- [Assigned task]
Only lines with the word "Jetzt" are needed; collect each of them from the listing below.

- [Dataset extract]
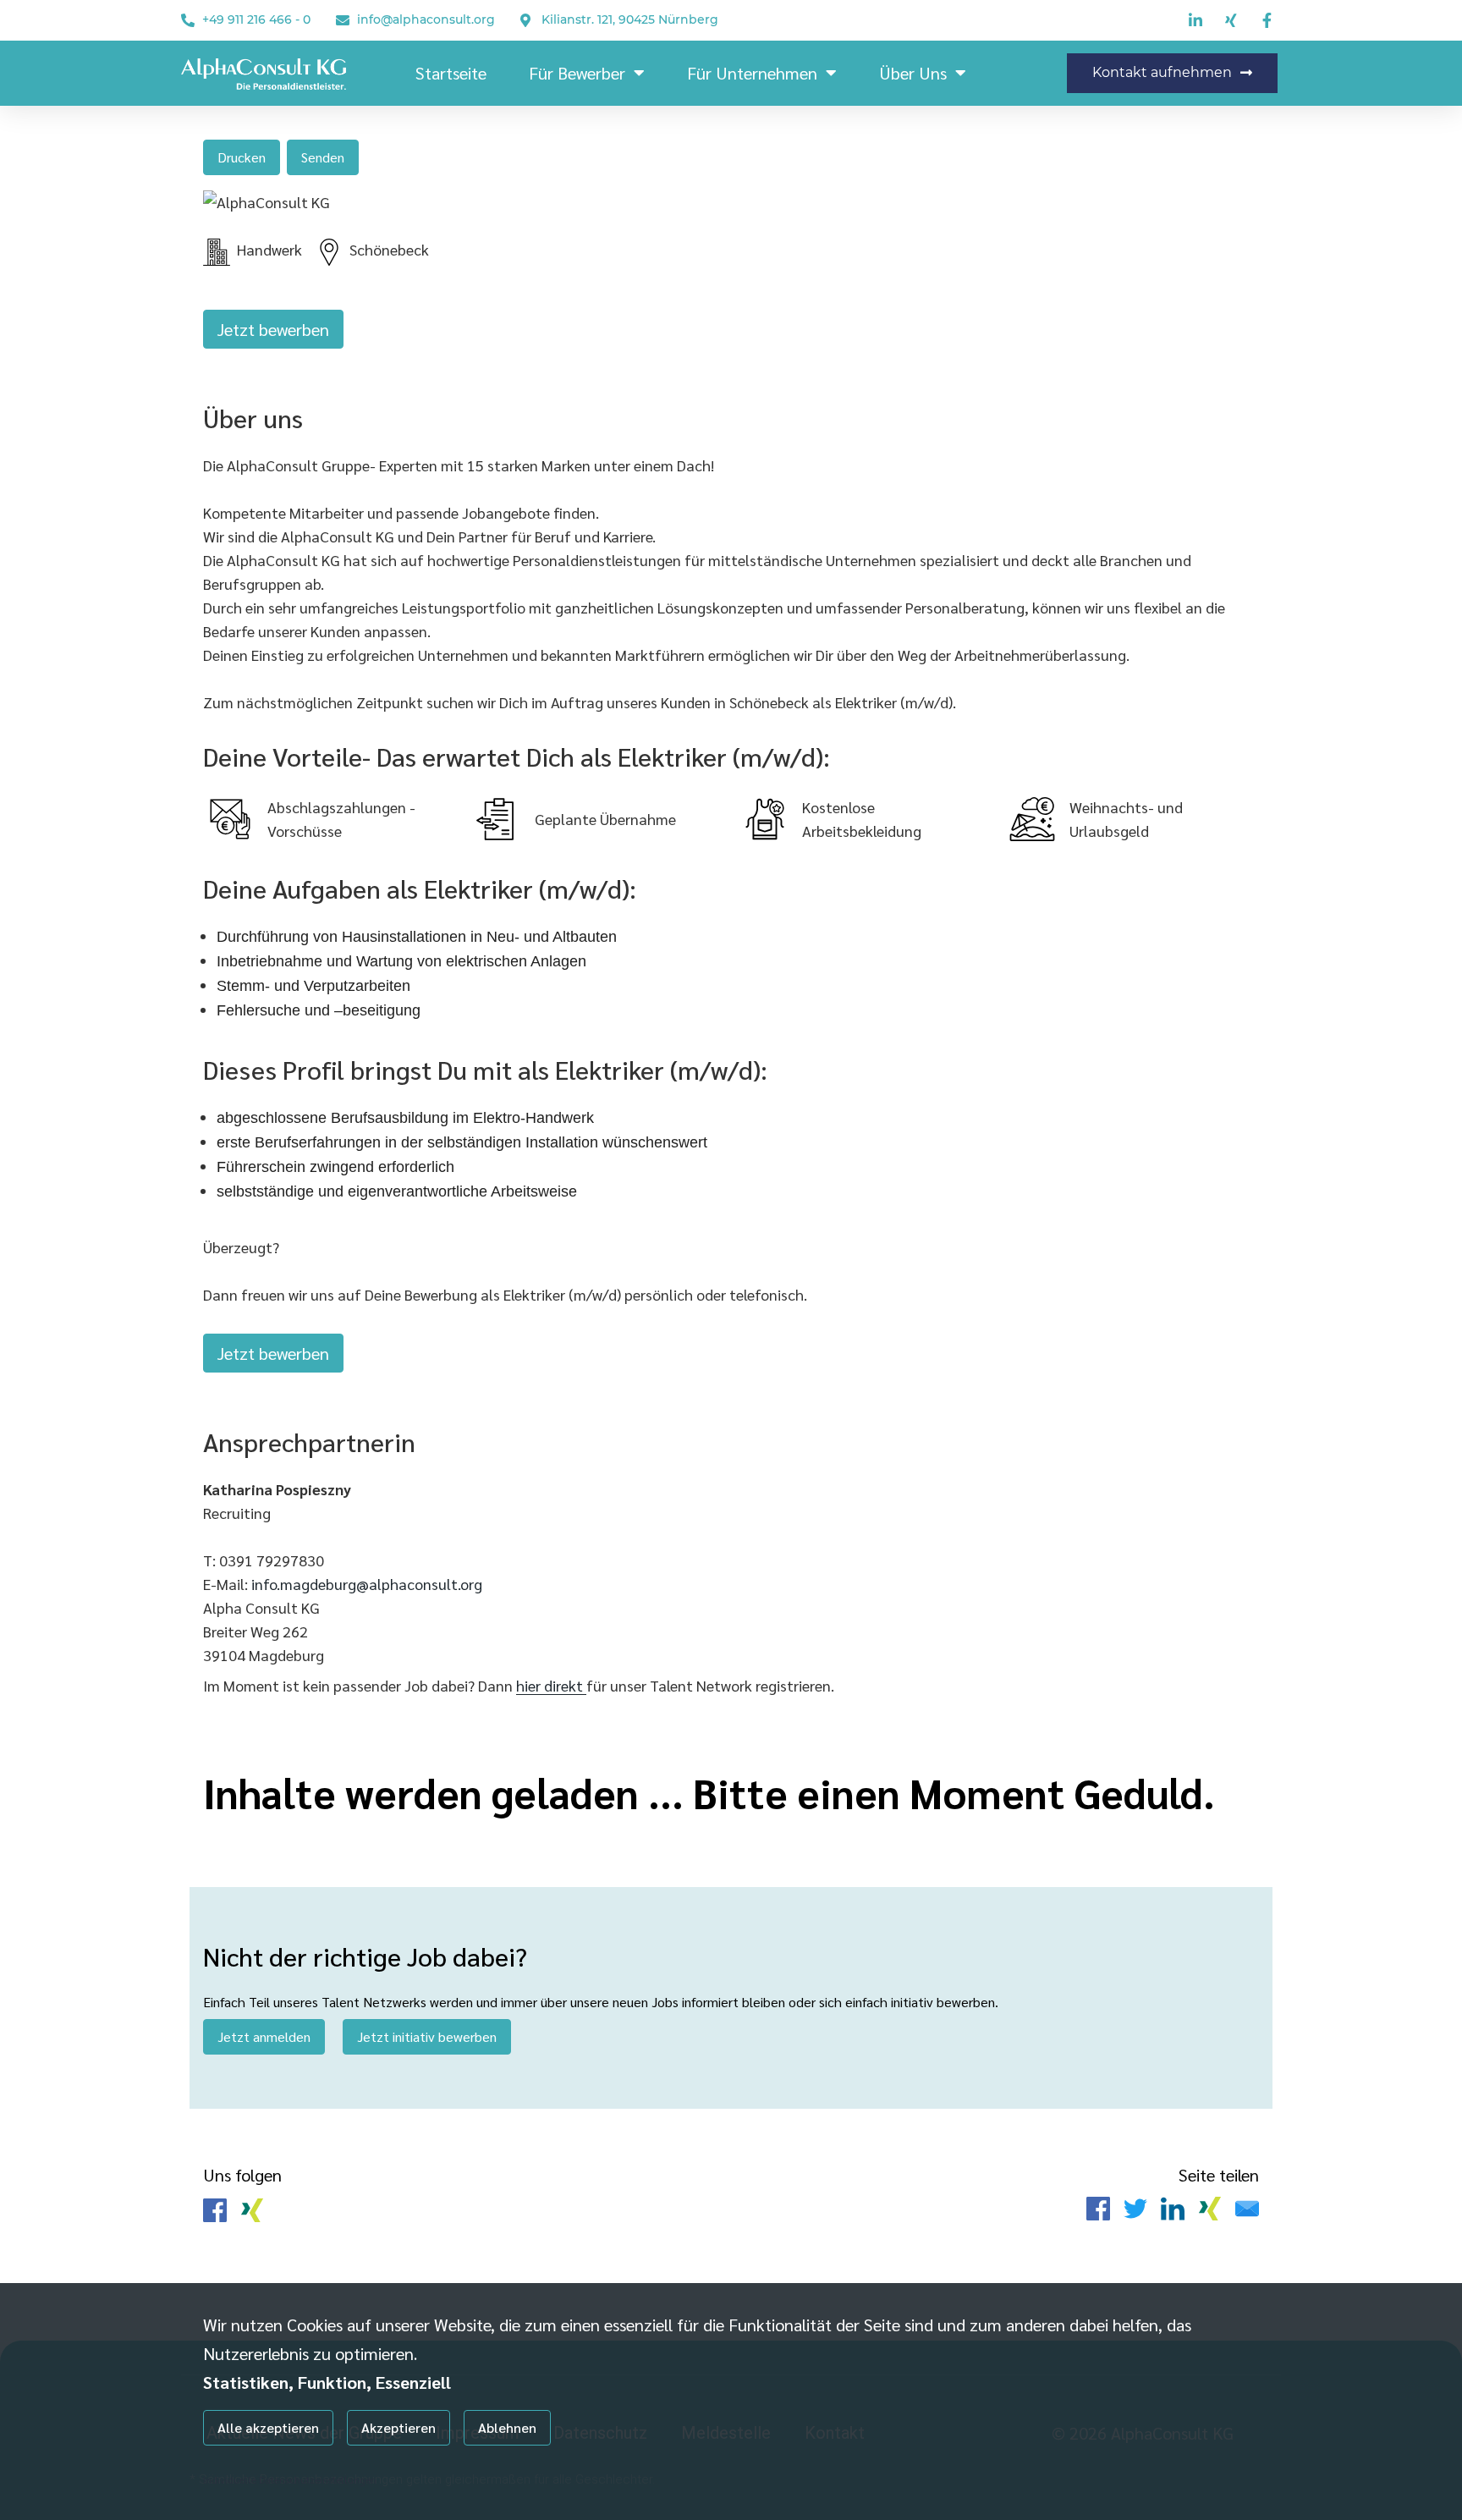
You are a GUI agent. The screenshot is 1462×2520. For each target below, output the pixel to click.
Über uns (913, 73)
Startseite (450, 73)
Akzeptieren (398, 2427)
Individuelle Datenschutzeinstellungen (289, 2479)
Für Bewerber (577, 73)
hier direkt (551, 1685)
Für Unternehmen (752, 73)
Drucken (241, 157)
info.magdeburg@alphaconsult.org (366, 1583)
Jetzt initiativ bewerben (427, 2036)
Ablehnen (507, 2427)
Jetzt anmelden (264, 2036)
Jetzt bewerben (273, 329)
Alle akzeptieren (268, 2427)
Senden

- [Result of the exercise]
Jetzt initiativ bewerben (427, 2036)
Jetzt anmelden (264, 2036)
Jetzt bewerben (273, 329)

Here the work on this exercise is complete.